Then why did Imad Net and Elroy say that kabura doesn't mean "to be big", but just "to become big"? Or is it something particular to ba3uda?


----------



## rayloom

Neqitan said:


> Then why did Imad Net and Elroy say that kabura doesn't mean "to be big", but just "to become big"? Or is it something particular to ba3uda?



I think it's an evolution in the meaning which has become inclusive.
It can still mean "to become far", both in MSA and dialectal Arabic. In Hijazi Arabic, the form fa3ula has become fi3il. (kabura>>kibir...ba3uda>>bi3id).

Also, the new (relatively) meaning is also evident in كم يبعد "how far".


----------



## Serafín33

With inclusive, then you mean that it means _both_ "to be big/far" and "to become big/far" (in MSA)? What do others say?


----------



## rayloom

That's my opinion, but only for ba3uda and not kabura.
Kabura, I think, hasn't undergone the change in meaning.


----------



## Xence

> kabura doesn't mean "to be big", but just "to become big"?

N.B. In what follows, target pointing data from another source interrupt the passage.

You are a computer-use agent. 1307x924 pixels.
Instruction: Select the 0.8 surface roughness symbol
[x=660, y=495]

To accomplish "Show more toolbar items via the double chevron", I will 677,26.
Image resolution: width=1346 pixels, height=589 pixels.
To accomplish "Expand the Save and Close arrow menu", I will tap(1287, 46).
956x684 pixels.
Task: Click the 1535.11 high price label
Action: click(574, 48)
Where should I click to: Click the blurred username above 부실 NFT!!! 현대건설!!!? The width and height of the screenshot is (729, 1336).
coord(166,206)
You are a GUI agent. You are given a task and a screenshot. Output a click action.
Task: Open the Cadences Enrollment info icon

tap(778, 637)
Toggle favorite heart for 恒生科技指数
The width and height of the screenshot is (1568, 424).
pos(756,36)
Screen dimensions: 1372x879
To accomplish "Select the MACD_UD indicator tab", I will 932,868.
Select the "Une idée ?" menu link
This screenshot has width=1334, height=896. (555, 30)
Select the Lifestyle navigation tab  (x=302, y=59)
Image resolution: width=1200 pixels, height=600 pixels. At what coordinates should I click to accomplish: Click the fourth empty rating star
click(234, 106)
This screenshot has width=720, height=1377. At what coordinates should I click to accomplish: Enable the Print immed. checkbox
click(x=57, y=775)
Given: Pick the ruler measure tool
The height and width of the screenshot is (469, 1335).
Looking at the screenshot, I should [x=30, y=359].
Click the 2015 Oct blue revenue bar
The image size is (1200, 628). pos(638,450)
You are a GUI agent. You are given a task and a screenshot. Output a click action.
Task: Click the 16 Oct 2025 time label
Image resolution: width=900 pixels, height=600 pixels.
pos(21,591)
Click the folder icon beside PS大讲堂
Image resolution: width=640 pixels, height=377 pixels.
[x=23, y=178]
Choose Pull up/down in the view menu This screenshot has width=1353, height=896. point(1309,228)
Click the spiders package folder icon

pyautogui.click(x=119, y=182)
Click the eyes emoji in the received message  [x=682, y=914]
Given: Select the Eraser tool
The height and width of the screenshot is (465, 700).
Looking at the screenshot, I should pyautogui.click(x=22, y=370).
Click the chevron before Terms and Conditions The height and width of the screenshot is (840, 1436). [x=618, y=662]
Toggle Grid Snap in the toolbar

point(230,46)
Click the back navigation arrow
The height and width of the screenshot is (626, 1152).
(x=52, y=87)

As I understand it, كبُر may also be a stative verb. This is used in both MSA and Classical Arabic.

I can say, for example: فلان يكبُر أخاه بثلاث سنوات , X *is* 3 years *older *than his brother.

Also, in the Quran, we have this verse (61:3)  كَبُرَ مَقْتًا عِنْدَ اللَّهِ أَنْ تَقُولُوا مَا لاَ تَفْعَلُونَ  of which one translation is: [ _*Grievously *hateful *is *it in the sight of Allah that ye say that which ye do not._]


----------



## rayloom

Xence said:


> As I understand it, كبُر may also be a stative verb. This is used in both MSA and Classical Arabic.
> 
> I can say, for example: فلان يكبُر أخاه بثلاث سنوات , X *is* 3 years *older *than his brother.
> 
> Also, in the Quran, we have this verse (61:3)  كَبُرَ مَقْتًا عِنْدَ اللَّهِ أَنْ تَقُولُوا مَا لاَ تَفْعَلُونَ  of which one translation is: [ _*Grievously *hateful *is *it in the sight of Allah that ye say that which ye do not._]



I stand corrected. But I think the ayah, if literally translated, would differ where it comes to kabura.


----------